What is expected:
Restate the following data in its entirety, word for word and without images.
___ Record extracts ___
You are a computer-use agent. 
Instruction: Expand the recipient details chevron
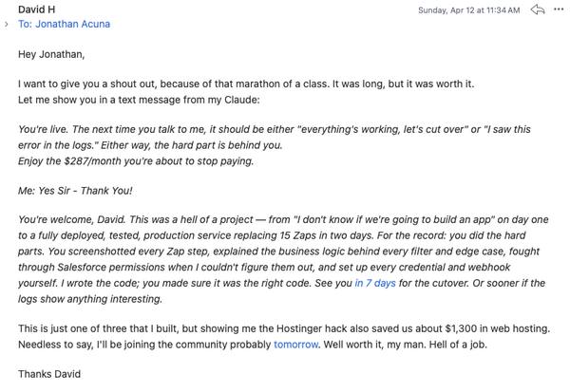7,25
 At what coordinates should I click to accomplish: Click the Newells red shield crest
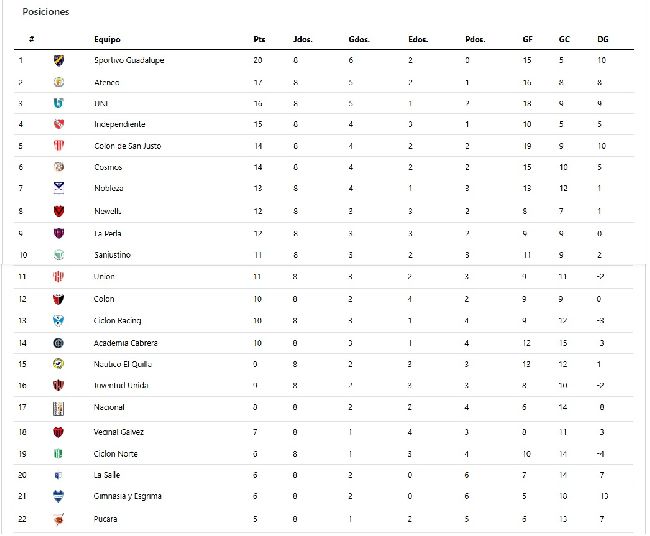tap(59, 211)
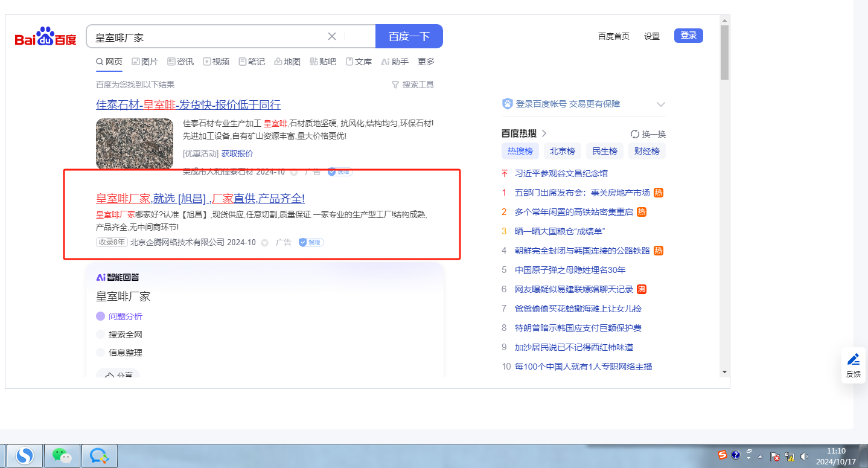Open the 佳泰石材 result title link
868x468 pixels.
tap(188, 104)
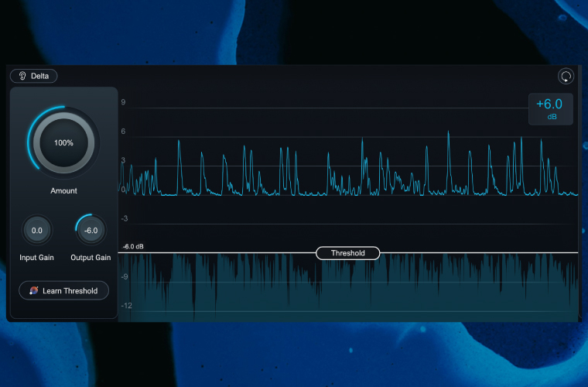588x387 pixels.
Task: Grab the Threshold handle on the line
Action: (347, 253)
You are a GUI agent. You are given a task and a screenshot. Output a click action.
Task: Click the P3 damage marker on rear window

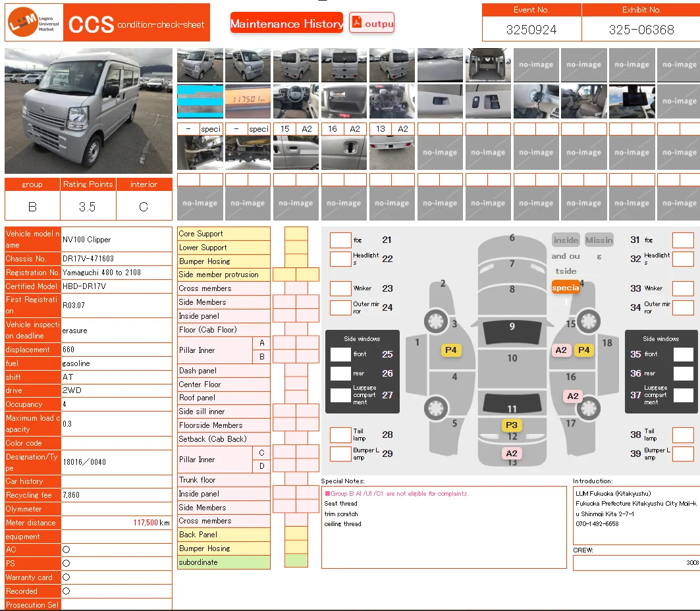pos(512,425)
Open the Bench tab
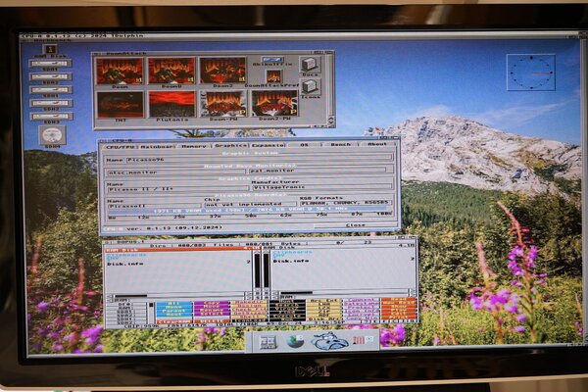 click(x=341, y=144)
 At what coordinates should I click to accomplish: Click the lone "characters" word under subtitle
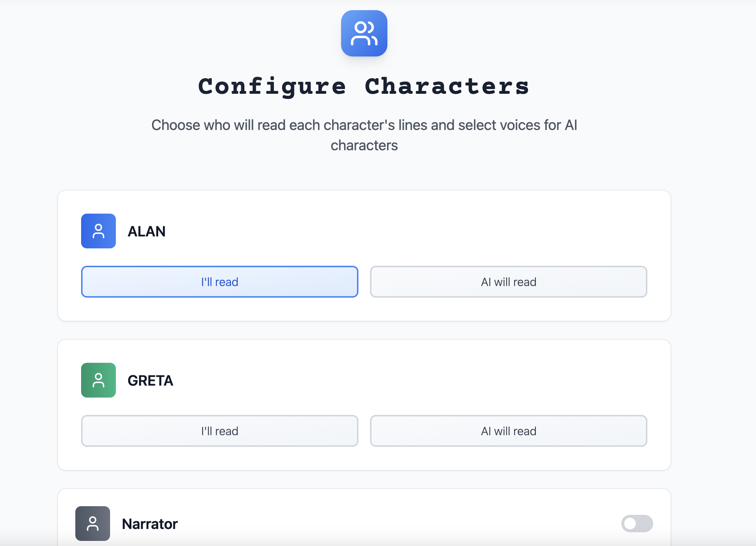pyautogui.click(x=364, y=146)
___
Solved exercise:
You are a computer-use agent. 
Instruction: Expand the recipient details chevron
7,25
 At what coordinates should I click to accomplish: Click the Newells red shield crest
tap(59, 211)
Open the 佳泰石材 result title link
868x468 pixels.
tap(188, 104)
588x387 pixels.
Task: Grab the Threshold handle on the line
Action: (347, 253)
You are a GUI agent. You are given a task and a screenshot. Output a click action.
Task: Click the P3 damage marker on rear window

pos(512,425)
Open the Bench tab
 click(x=341, y=144)
 At what coordinates should I click to accomplish: Click the lone "characters" word under subtitle
pyautogui.click(x=364, y=146)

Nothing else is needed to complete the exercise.